Un service – dans toute l’étendue de sa signification – de 10 gendarmes au total placés sous l’autorité de l’adjudant-chef Isabelle Palierne. 27 ans de maison dont une partie de sa carrière en Nouvelle-Calédonie, d’où elle rejoint Auch à l’été 2016. Le centre opérationnel, une cellule du corps de la compagnie auscitaine qui vit 24 heures sur 24. Trois équipes se relaient : 8/13 heures ; 13/19 heures et 19/8 heures !
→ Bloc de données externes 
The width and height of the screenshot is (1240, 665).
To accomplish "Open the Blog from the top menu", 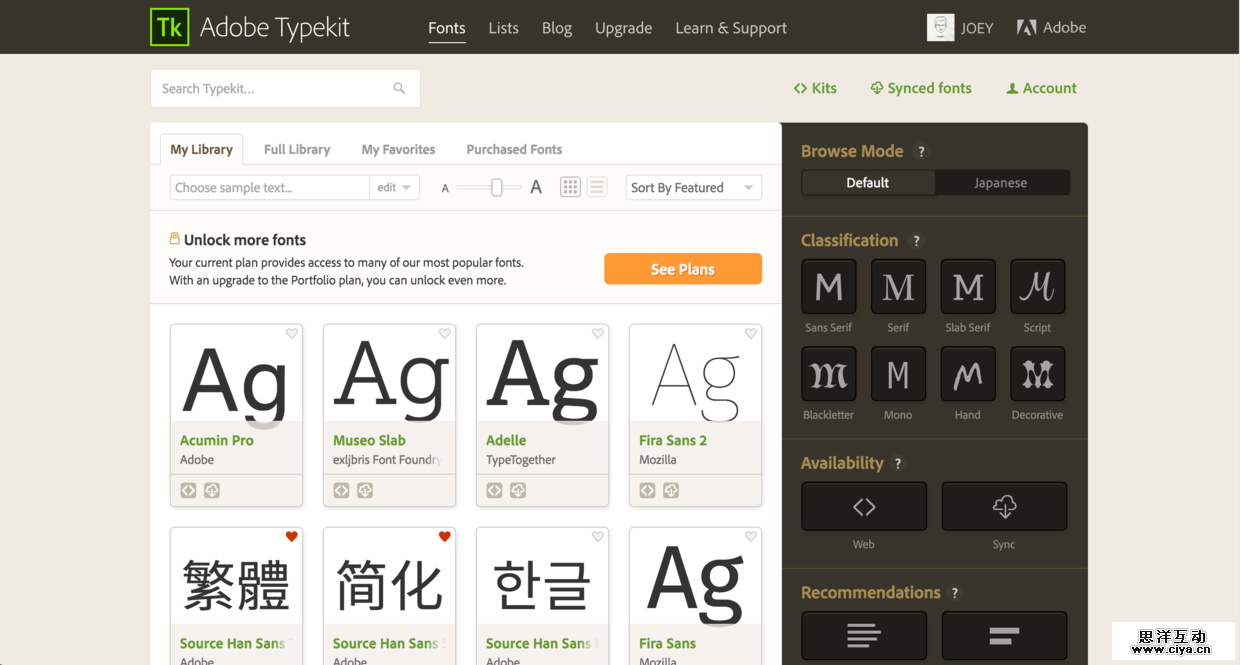I will pos(556,27).
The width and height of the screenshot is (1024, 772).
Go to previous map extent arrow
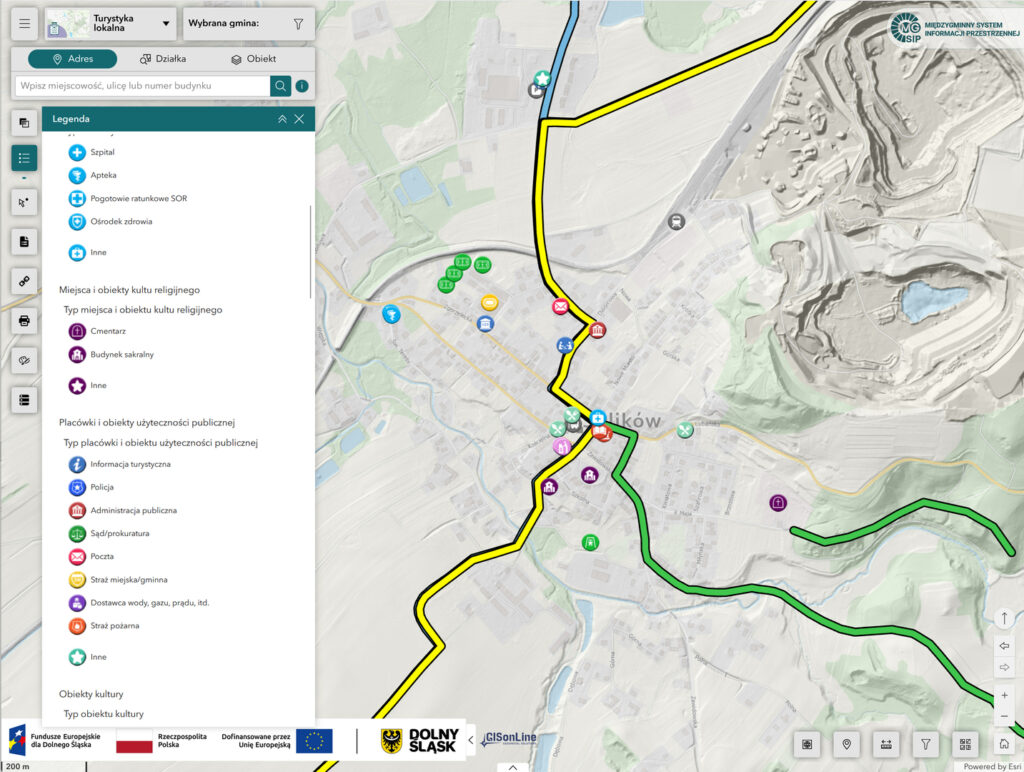coord(1004,646)
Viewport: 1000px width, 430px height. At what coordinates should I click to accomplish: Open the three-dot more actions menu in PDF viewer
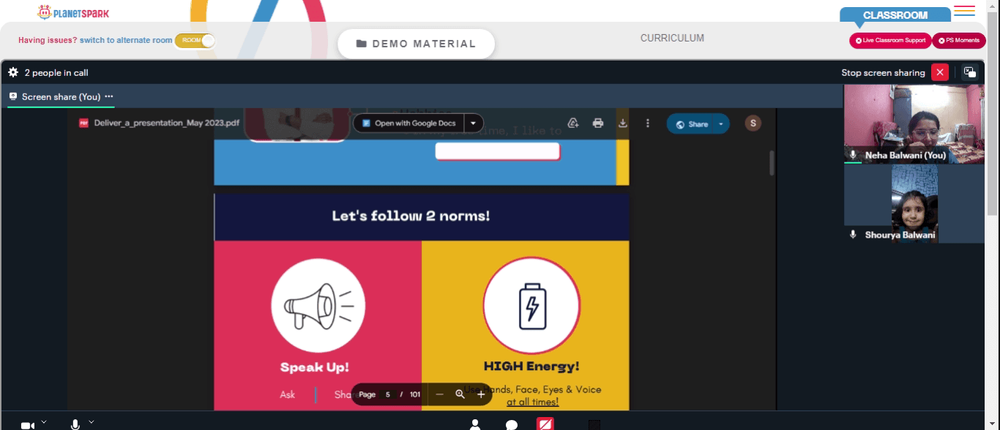point(648,123)
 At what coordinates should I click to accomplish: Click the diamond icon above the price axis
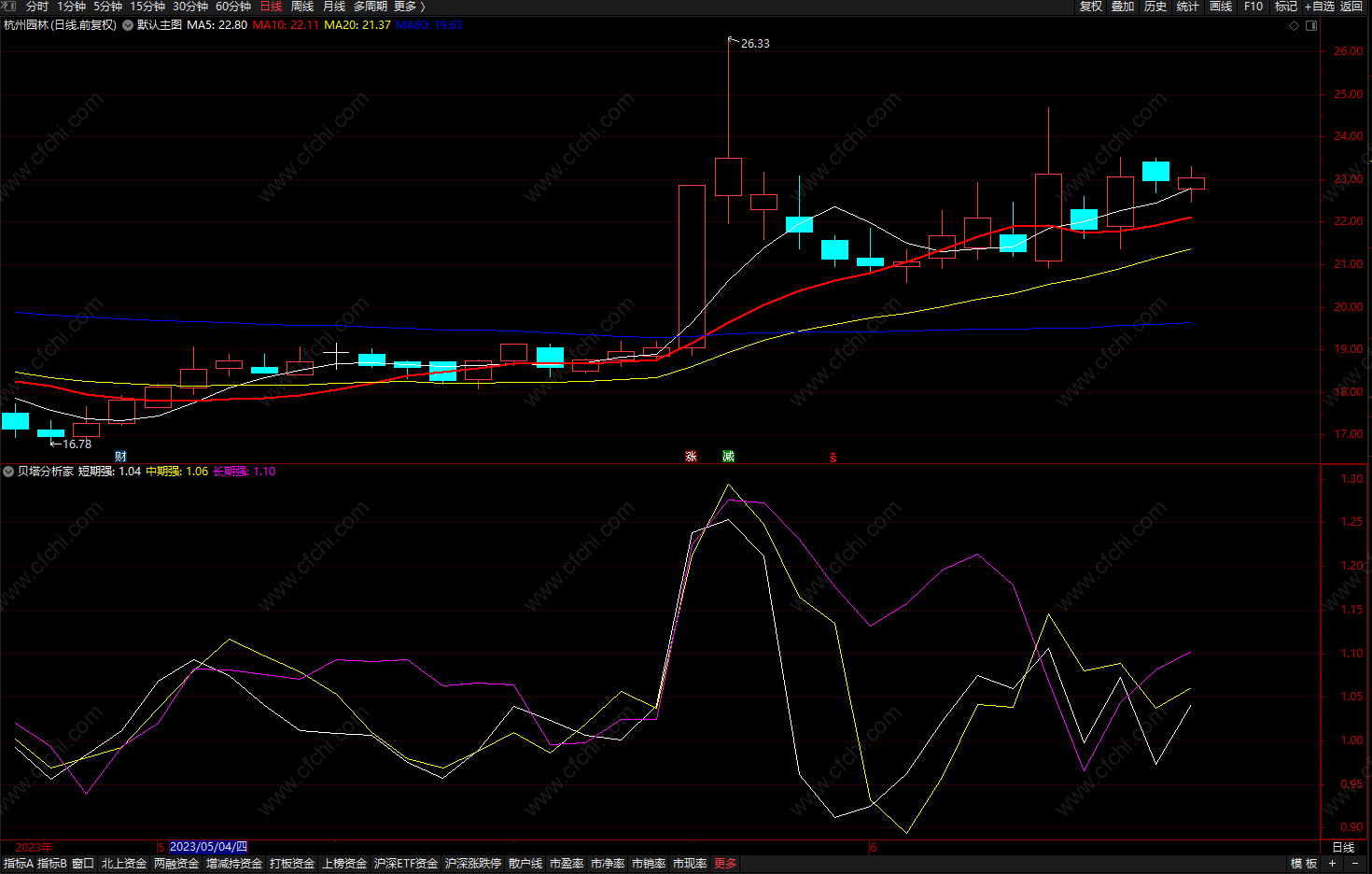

Ici, le «qui va là» a été remplacé par le qui-vive. Écoute et vigilance. «Si quelqu’un compose le 17 en zone gendarmerie, il arrive là, sur nos tableaux, explique Isabelle. En parallèle à la prise de renseignements orale, géolocalisation et affichage du numéro. Nous sommes immédiatement en capacité d’envoyer la patrouille la plus proche.» Et de montrer un panneau informatique où en temps réel figurent toutes les patrouilles engagées sur le territoire gersois à l’instant T ! Et même, les hélicoptères en vol…

Intelligence économique

«Nous avons vraiment progressé», se félicite Isabelle. C’est vraiment très intéressant de travailler avec ces outils-là. Nous suivons la patrouille d’intervention en visuel. Interventions en cours en bleu et interventions terminées en noir. En parallèle, un fichier nous indique, en rouge, les disponibilités de nos gendarmeries. En ce qui concerne les interventions reçues et gérées par le SDIS, notre ordinateur est relié en direct à celui du centre de traitement des appels des pompiers. Plus des touches de contacts directs avec la Dirso et la Dirco, gestionnaires des axes routiers.» Elle ajoute aussitôt : «D’où l’importance des bons renseignements donnés au central.»

Bien entendu en cas de panne, un système de secours prend le relais. L’adjudant précise : «Ainsi donc tout part du centre opérationnel et tout s’y gère… même l’appel à des renforts spécialisés, type GIGN. Le mode de fonctionnement a été repensé pour éviter toute perte de temps. C’est à l’opérateur de faire le tri entre l’urgent et le moins urgent. Il est formé pour cela, pour estimer les priorités et les moyens… tout en gérant correctement son propre stress.»

Mais, si le CORG, c’est d’abord le centre opérationnel de gestion des interventions, il ne s’agit pas que de cela. Car, dans son sigle on trouve aussi le mot «renseignement». Cette cellule, elle, revient à l’autorité du capitaine Jouve. Un métier totalement différent dont les deux mamelles sont ordre public et veille économique (avec notamment un référent en intelligence économique).


170 appels/jour

Le nombre d’appels reçus en 24 heures par le centre opérationnel de gestion des interventions peut évidemment largement varier. En moyenne il s’établit à 170. Dont quelques-uns parfois à ranger au chapitre du «mieux vaut en rire…» ! «Des gens nous appellent parfois pour de simples fuites d’eau, sourit Isabelle Palierne. Une fois, une personne voulait absolument que l’on vienne la voir parce que l’on avait refusé l’échelonnement de sa dette d’impôt !» Isabelle précise toutefois : «Mais, il y a hélas souvent de la détresse dans les appels, surtout la nuit ou lors certaines périodes. Un collègue a récemment passé 1 h 30 avec quelqu’un de suicidaire. 90 % du métier de gendarme, c’est de l’assistance à la population.»